⟨

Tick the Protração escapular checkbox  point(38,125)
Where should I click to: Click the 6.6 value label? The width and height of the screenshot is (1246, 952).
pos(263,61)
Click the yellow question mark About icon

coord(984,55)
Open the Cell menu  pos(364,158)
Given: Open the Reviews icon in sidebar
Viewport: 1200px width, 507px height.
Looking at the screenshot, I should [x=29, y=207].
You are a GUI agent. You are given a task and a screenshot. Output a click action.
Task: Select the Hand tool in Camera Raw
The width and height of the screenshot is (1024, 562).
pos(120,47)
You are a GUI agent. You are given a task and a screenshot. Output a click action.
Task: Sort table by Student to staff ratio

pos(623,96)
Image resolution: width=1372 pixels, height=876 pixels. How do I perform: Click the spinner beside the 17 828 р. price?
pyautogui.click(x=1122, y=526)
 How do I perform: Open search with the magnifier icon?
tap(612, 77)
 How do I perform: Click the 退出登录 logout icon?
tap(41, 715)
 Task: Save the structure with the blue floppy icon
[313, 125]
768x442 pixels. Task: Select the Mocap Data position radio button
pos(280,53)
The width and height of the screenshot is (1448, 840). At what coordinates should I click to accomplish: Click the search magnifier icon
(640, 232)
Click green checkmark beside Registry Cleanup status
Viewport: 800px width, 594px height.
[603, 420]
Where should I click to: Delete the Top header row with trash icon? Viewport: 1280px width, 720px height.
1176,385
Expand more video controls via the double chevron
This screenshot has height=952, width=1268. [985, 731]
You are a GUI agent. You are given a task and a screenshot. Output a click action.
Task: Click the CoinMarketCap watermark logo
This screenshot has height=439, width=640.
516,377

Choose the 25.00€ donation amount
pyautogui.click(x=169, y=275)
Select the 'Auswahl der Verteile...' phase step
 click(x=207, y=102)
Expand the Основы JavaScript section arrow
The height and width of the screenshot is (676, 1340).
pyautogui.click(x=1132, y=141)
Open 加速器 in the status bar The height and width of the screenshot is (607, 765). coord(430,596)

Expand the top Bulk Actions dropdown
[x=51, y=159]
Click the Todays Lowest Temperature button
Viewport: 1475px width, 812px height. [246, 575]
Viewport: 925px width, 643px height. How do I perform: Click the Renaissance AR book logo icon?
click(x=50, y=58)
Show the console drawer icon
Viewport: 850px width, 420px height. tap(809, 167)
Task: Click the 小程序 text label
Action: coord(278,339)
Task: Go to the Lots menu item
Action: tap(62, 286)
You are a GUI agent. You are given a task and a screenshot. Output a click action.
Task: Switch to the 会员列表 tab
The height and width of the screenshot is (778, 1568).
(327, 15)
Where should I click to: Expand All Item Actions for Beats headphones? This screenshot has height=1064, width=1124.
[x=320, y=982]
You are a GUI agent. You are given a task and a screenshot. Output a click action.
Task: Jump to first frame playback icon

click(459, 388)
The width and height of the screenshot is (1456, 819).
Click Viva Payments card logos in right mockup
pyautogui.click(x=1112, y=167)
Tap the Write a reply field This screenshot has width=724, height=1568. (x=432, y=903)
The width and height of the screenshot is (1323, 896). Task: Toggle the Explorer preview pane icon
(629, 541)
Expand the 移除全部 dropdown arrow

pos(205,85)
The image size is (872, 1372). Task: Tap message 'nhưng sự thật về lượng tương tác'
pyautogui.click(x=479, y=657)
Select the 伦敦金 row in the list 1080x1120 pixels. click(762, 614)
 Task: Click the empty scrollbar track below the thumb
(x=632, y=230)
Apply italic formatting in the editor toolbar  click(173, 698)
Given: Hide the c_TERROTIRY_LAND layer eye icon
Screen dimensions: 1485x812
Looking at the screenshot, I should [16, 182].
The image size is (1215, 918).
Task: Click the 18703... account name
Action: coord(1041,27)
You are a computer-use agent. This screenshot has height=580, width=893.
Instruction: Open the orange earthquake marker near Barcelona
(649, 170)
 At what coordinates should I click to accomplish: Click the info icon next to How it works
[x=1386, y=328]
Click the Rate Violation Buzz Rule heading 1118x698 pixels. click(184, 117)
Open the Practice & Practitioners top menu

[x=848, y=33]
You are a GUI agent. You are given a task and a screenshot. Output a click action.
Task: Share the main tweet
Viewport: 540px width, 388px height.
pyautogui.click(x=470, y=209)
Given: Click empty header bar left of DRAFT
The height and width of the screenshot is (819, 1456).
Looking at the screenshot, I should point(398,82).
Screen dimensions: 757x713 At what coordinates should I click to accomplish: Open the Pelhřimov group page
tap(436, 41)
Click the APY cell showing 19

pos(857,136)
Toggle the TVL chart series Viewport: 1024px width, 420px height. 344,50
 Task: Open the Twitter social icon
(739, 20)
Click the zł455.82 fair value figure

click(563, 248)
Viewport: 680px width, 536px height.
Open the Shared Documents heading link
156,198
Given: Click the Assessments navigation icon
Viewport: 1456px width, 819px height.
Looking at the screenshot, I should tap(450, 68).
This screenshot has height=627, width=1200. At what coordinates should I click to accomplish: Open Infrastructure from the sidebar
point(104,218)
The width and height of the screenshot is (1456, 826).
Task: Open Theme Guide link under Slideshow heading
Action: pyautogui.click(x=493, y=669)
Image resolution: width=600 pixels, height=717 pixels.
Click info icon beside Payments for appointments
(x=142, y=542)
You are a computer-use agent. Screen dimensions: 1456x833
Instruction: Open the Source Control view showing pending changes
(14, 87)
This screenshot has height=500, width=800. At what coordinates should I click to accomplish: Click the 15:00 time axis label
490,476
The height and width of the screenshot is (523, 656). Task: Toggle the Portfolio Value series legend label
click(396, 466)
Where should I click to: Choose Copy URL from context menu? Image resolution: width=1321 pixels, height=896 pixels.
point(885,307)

⟩

Given exercise
Please extract every line of the listing above and reproduce each one verbatim.

Expected answer
Tick the Protração escapular checkbox  point(38,125)
Where should I click to: Click the 6.6 value label? The width and height of the screenshot is (1246, 952).
pos(263,61)
Click the yellow question mark About icon

coord(984,55)
Open the Cell menu  pos(364,158)
Given: Open the Reviews icon in sidebar
Viewport: 1200px width, 507px height.
Looking at the screenshot, I should [x=29, y=207].
You are a GUI agent. You are given a task and a screenshot. Output a click action.
Task: Select the Hand tool in Camera Raw
The width and height of the screenshot is (1024, 562).
pos(120,47)
You are a GUI agent. You are given a task and a screenshot. Output a click action.
Task: Sort table by Student to staff ratio

pos(623,96)
Image resolution: width=1372 pixels, height=876 pixels. How do I perform: Click the spinner beside the 17 828 р. price?
pyautogui.click(x=1122, y=526)
 How do I perform: Open search with the magnifier icon?
tap(612, 77)
 How do I perform: Click the 退出登录 logout icon?
tap(41, 715)
 Task: Save the structure with the blue floppy icon
[313, 125]
768x442 pixels. Task: Select the Mocap Data position radio button
pos(280,53)
The width and height of the screenshot is (1448, 840). At what coordinates should I click to accomplish: Click the search magnifier icon
(640, 232)
Click green checkmark beside Registry Cleanup status
Viewport: 800px width, 594px height.
[603, 420]
Where should I click to: Delete the Top header row with trash icon? Viewport: 1280px width, 720px height.
1176,385
Expand more video controls via the double chevron
This screenshot has height=952, width=1268. [985, 731]
You are a GUI agent. You are given a task and a screenshot. Output a click action.
Task: Click the CoinMarketCap watermark logo
This screenshot has height=439, width=640.
516,377

Choose the 25.00€ donation amount
pyautogui.click(x=169, y=275)
Select the 'Auswahl der Verteile...' phase step
 click(x=207, y=102)
Expand the Основы JavaScript section arrow
The height and width of the screenshot is (676, 1340).
pyautogui.click(x=1132, y=141)
Open 加速器 in the status bar The height and width of the screenshot is (607, 765). coord(430,596)

Expand the top Bulk Actions dropdown
[x=51, y=159]
Click the Todays Lowest Temperature button
Viewport: 1475px width, 812px height. [246, 575]
Viewport: 925px width, 643px height. How do I perform: Click the Renaissance AR book logo icon?
click(x=50, y=58)
Show the console drawer icon
Viewport: 850px width, 420px height. tap(809, 167)
Task: Click the 小程序 text label
Action: coord(278,339)
Task: Go to the Lots menu item
Action: tap(62, 286)
You are a GUI agent. You are given a task and a screenshot. Output a click action.
Task: Switch to the 会员列表 tab
The height and width of the screenshot is (778, 1568).
(327, 15)
Where should I click to: Expand All Item Actions for Beats headphones? This screenshot has height=1064, width=1124.
[x=320, y=982]
You are a GUI agent. You are given a task and a screenshot. Output a click action.
Task: Jump to first frame playback icon

click(459, 388)
The width and height of the screenshot is (1456, 819).
Click Viva Payments card logos in right mockup
pyautogui.click(x=1112, y=167)
Tap the Write a reply field This screenshot has width=724, height=1568. (x=432, y=903)
The width and height of the screenshot is (1323, 896). Task: Toggle the Explorer preview pane icon
(629, 541)
Expand the 移除全部 dropdown arrow

pos(205,85)
The image size is (872, 1372). Task: Tap message 'nhưng sự thật về lượng tương tác'
pyautogui.click(x=479, y=657)
Select the 伦敦金 row in the list 1080x1120 pixels. click(762, 614)
 Task: Click the empty scrollbar track below the thumb
(x=632, y=230)
Apply italic formatting in the editor toolbar  click(173, 698)
Given: Hide the c_TERROTIRY_LAND layer eye icon
Screen dimensions: 1485x812
Looking at the screenshot, I should [16, 182].
The image size is (1215, 918).
Task: Click the 18703... account name
Action: coord(1041,27)
You are a computer-use agent. This screenshot has height=580, width=893.
Instruction: Open the orange earthquake marker near Barcelona
(649, 170)
 At what coordinates should I click to accomplish: Click the info icon next to How it works
[x=1386, y=328]
Click the Rate Violation Buzz Rule heading 1118x698 pixels. click(184, 117)
Open the Practice & Practitioners top menu

[x=848, y=33]
You are a GUI agent. You are given a task and a screenshot. Output a click action.
Task: Share the main tweet
Viewport: 540px width, 388px height.
pyautogui.click(x=470, y=209)
Given: Click empty header bar left of DRAFT
The height and width of the screenshot is (819, 1456).
Looking at the screenshot, I should point(398,82).
Screen dimensions: 757x713 At what coordinates should I click to accomplish: Open the Pelhřimov group page
tap(436, 41)
Click the APY cell showing 19

pos(857,136)
Toggle the TVL chart series Viewport: 1024px width, 420px height. 344,50
 Task: Open the Twitter social icon
(739, 20)
Click the zł455.82 fair value figure

click(563, 248)
Viewport: 680px width, 536px height.
Open the Shared Documents heading link
156,198
Given: Click the Assessments navigation icon
Viewport: 1456px width, 819px height.
Looking at the screenshot, I should tap(450, 68).
This screenshot has height=627, width=1200. At what coordinates should I click to accomplish: Open Infrastructure from the sidebar
point(104,218)
The width and height of the screenshot is (1456, 826).
Task: Open Theme Guide link under Slideshow heading
Action: pyautogui.click(x=493, y=669)
Image resolution: width=600 pixels, height=717 pixels.
Click info icon beside Payments for appointments
(x=142, y=542)
You are a computer-use agent. Screen dimensions: 1456x833
Instruction: Open the Source Control view showing pending changes
(14, 87)
This screenshot has height=500, width=800. At what coordinates should I click to accomplish: Click the 15:00 time axis label
490,476
The height and width of the screenshot is (523, 656). Task: Toggle the Portfolio Value series legend label
click(396, 466)
Where should I click to: Choose Copy URL from context menu? Image resolution: width=1321 pixels, height=896 pixels.
point(885,307)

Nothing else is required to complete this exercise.